§ **Your goal**: Copy out exactly the lines from the one containing "Instruction: Click the Photo URL image icon" to the last line of the records below, both included, and leave out any pictures.

******************************

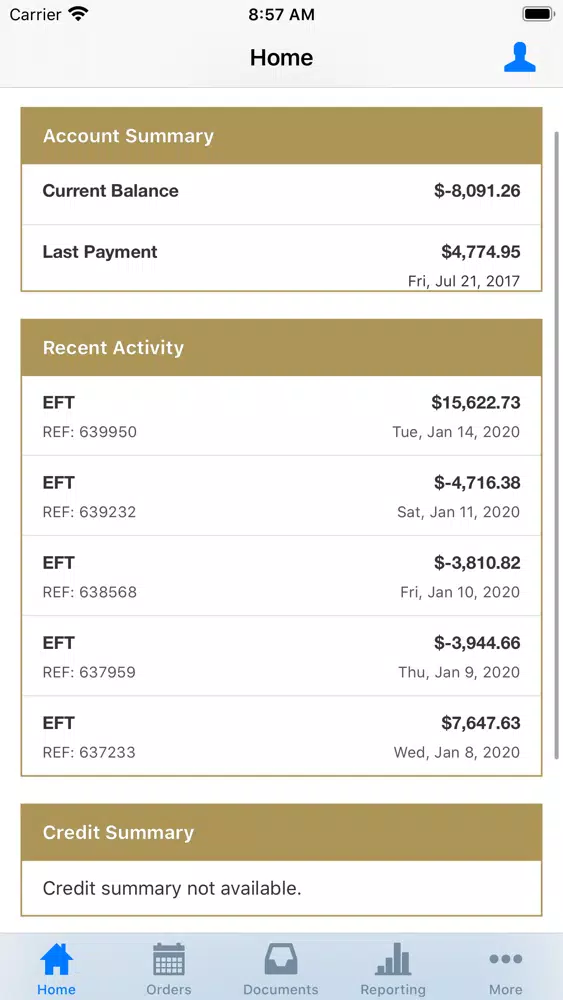This screenshot has width=563, height=1000.
Task: Select the Reporting tab label
Action: tap(393, 990)
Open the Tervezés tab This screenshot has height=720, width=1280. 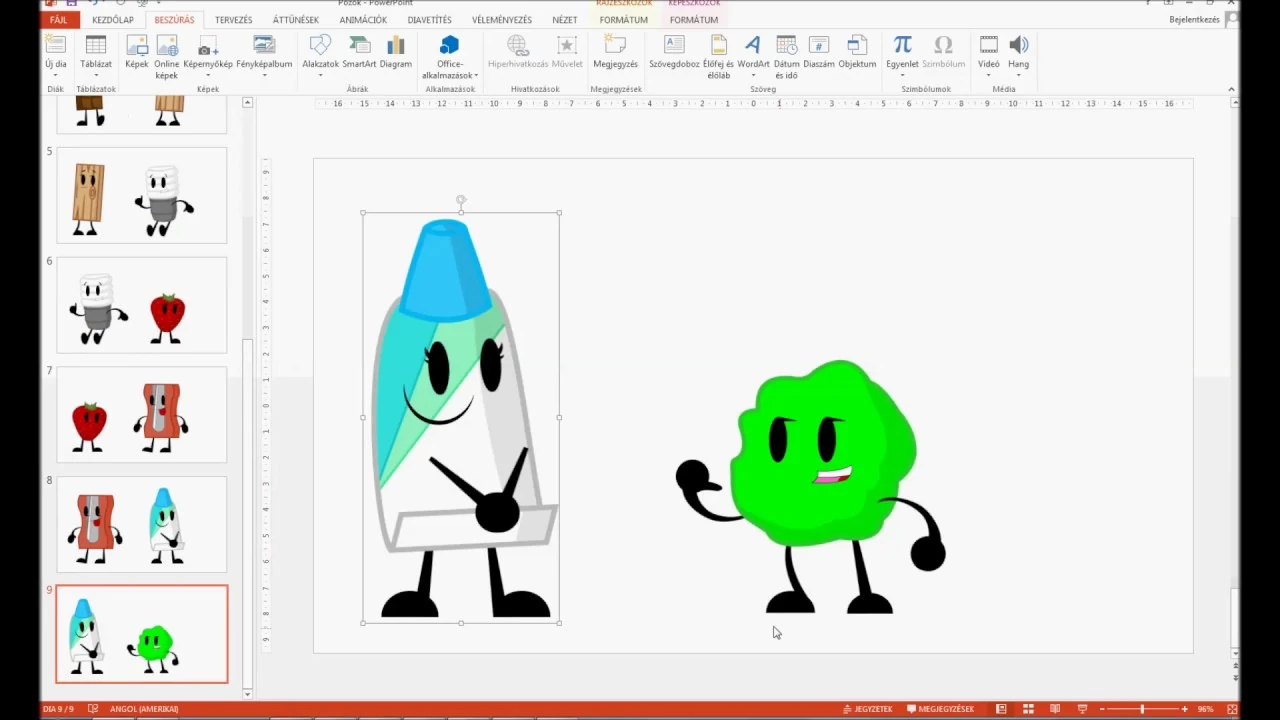(x=234, y=20)
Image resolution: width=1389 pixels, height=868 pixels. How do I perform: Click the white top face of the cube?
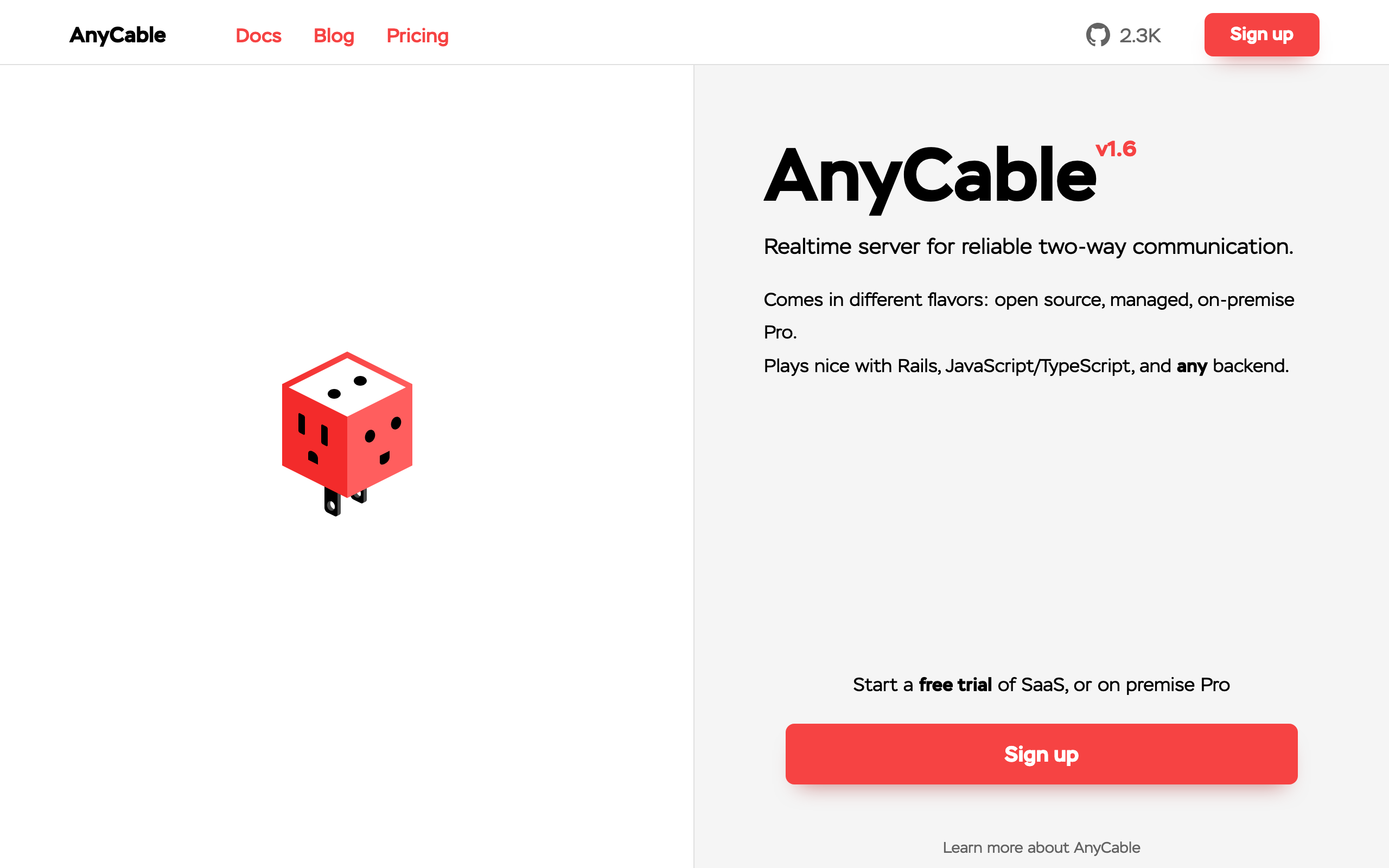[347, 385]
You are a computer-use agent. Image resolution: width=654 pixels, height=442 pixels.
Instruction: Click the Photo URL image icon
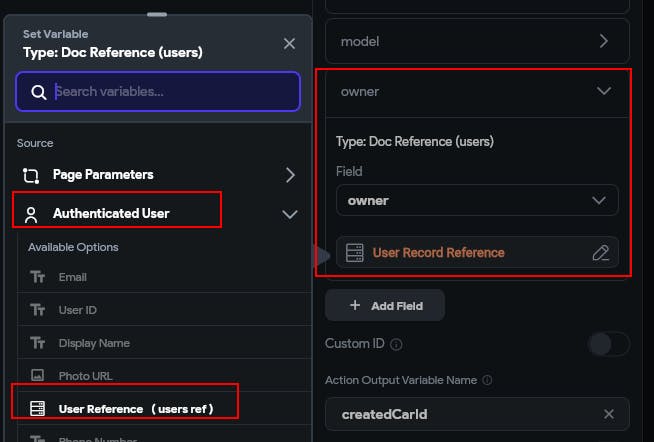click(x=38, y=376)
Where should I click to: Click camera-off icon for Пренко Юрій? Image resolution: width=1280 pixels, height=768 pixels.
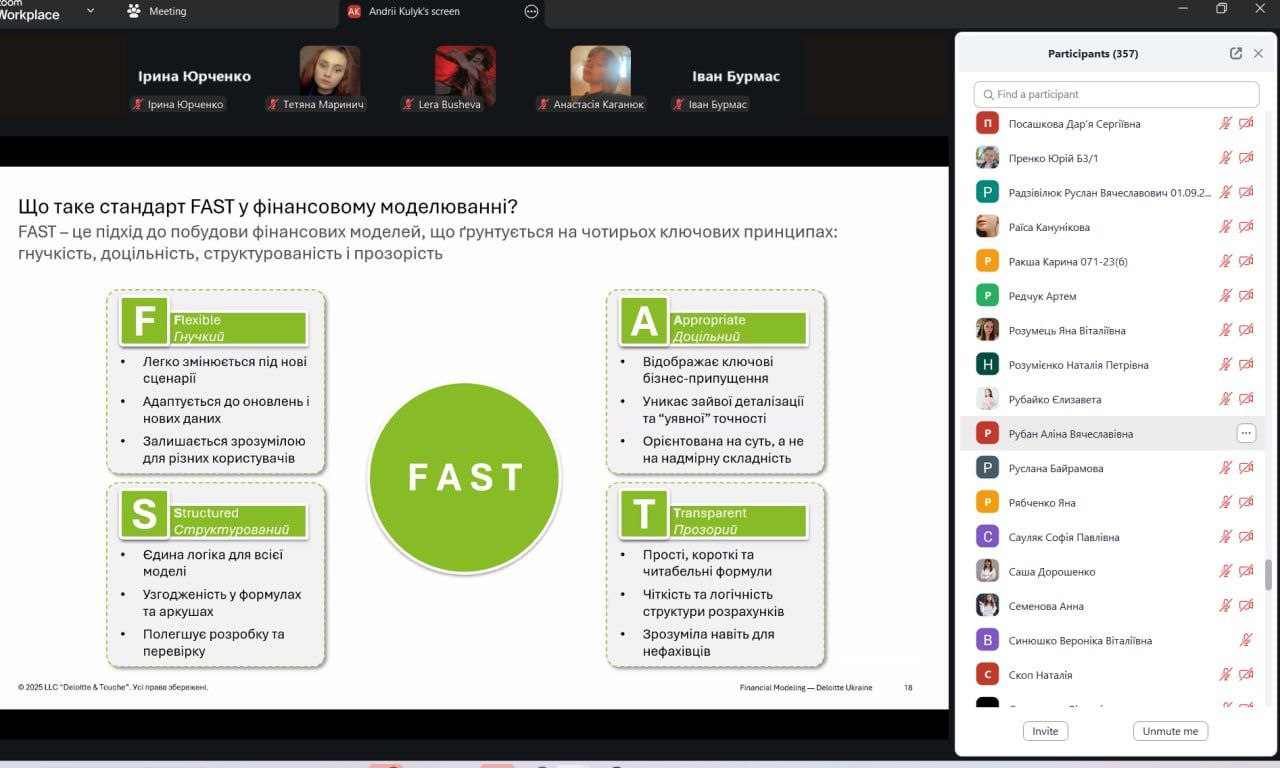(x=1246, y=158)

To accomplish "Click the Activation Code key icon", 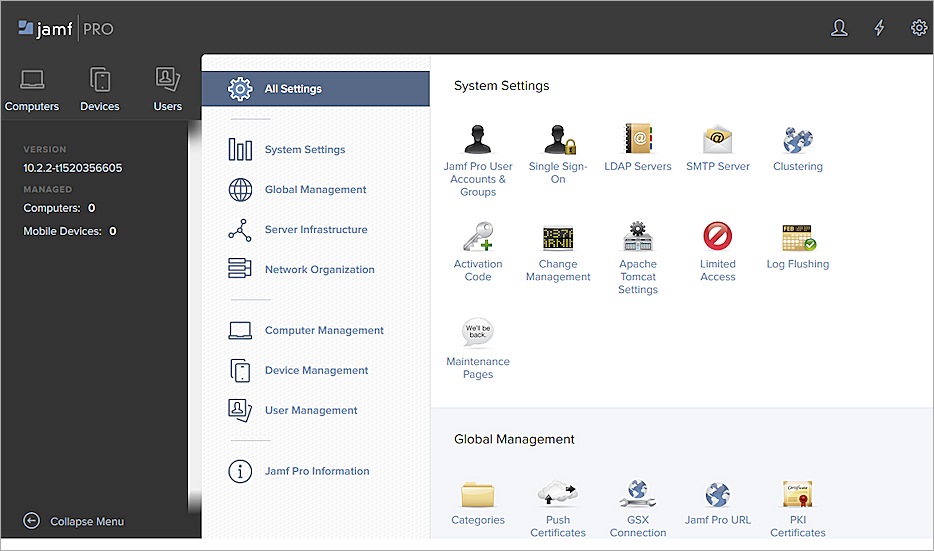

******************************

§ **Answer area**:
Instruction: Click the Photo URL image icon
click(x=38, y=376)
Where should I click to: Click camera-off icon for Пренко Юрій? Image resolution: width=1280 pixels, height=768 pixels.
(x=1246, y=158)

To accomplish "Click the Activation Code key icon", 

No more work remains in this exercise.